Journal of Medical Sciences and Health

Year: 2025, Volume: 11, Issue: 1, Pages: 60-67

Original Article

Thyroid Profile of Neonates Born to Mothers with Hypothyroidism Detected Before and During Pregnancy

Received Date:03 September 2024, Accepted Date:23 November 2024, Published Date:24 February 2025

Abstract

Introduction: Congenital hypothyroidism is a leading preventable cause of intellectual disability. This study explores whether maternal hypothyroidism provides a greater risk for congenital hypothyroidism and compares thyroid hormone levels in infants born to mothers with pregestational versus gestational hypothyroidism. Methodology: In an 18-month prospective cohort study at a medical college, 102 newborns from mothers on hypothyroidism treatment were assessed. Infants were divided into two groups: those born to mothers with gestational hypothyroidism (Group 1) and those with pregestational hypothyroidism (Group 2). Newborns were screened for congenital hypothyroidism using cord TSH levels at birth, followed by venous TSH and free T4 measurements at 2-7 days and 2-6 weeks.

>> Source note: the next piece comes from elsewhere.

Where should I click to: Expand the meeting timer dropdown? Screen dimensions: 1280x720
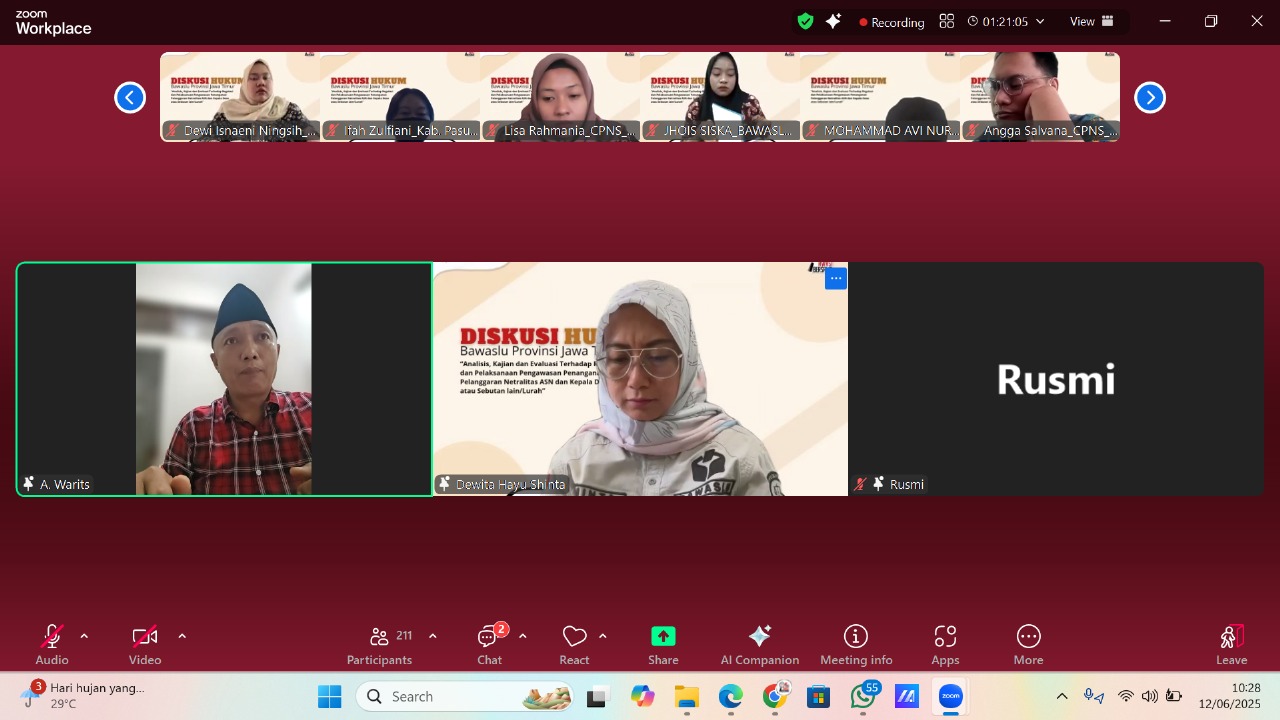(1040, 21)
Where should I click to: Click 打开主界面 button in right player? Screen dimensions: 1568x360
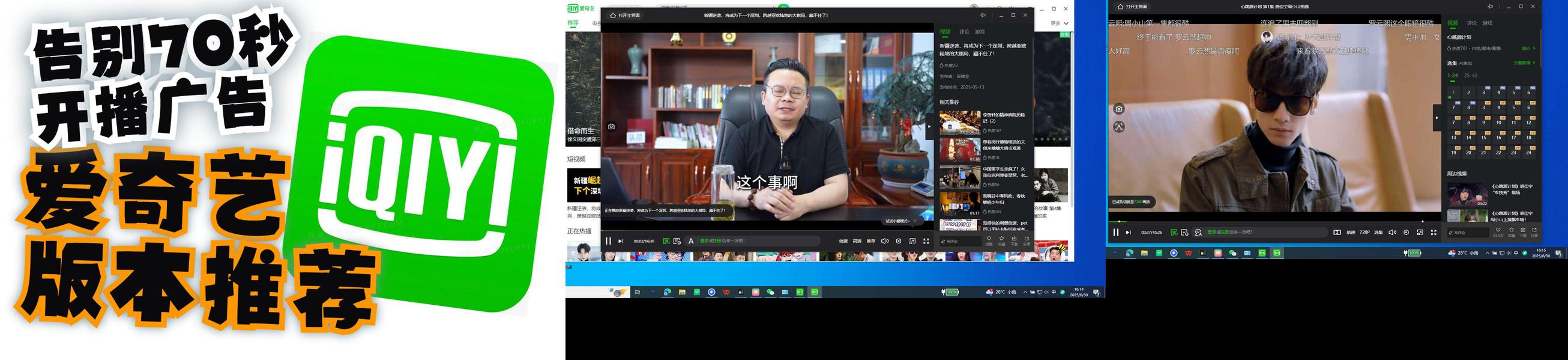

Statistical analyses included t-tests, Chi-square tests, and ANOVA with p<0.05 considered significant. Results: The cohort included 102 infants with a near 1:1 male-to-female ratio and a mean birth weight of 2.809 kg. Fifty-seven percent of mothers had pregestational hypothyroidism and 43% had gestational hypothyroidism. The mean cord TSH was 9.4 mIU/L, with 18 infants showing elevated levels. Four infants had elevated serum TSH at 48 hours, and seven had elevated TSH at 2-6 weeks. Free T4 levels averaged 3.14 ng/dL at 2-7 days and 1.82 ng/dL at 2-6 weeks. No significant differences were found between groups. Subclinical hypothyroidism was noted in 4 infants, with no cases of overt hypothyroidism. Conclusion: Infants of mothers with adequately treated hypothyroidism generally have normal thyroid hormone levels, showing no increased risk compared to the general population, and no significant difference between pregestational and gestational hypothyroidism groups.

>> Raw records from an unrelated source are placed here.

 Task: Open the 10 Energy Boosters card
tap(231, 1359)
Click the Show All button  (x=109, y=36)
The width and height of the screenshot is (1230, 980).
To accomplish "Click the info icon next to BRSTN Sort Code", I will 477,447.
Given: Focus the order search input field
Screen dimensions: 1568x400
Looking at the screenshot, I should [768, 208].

Keywords: Pregestational, Gestational, Hypothyroidism, Thyroid hormone, Thyroid stimulating hormone, Thyroxine hormone

Introduction

Thyroid disease is the second most common endocrine disorder in women of child-bearing age and is the most common congenital endocrine disorder. 1 The prevalence of hypothyroidism in pregnancy in India is 13.13%. 2 In the newborn, congenital hypothyroidism is the most common cause of preventable intellectual disability, hence it is imperative to diagnose and treat it early.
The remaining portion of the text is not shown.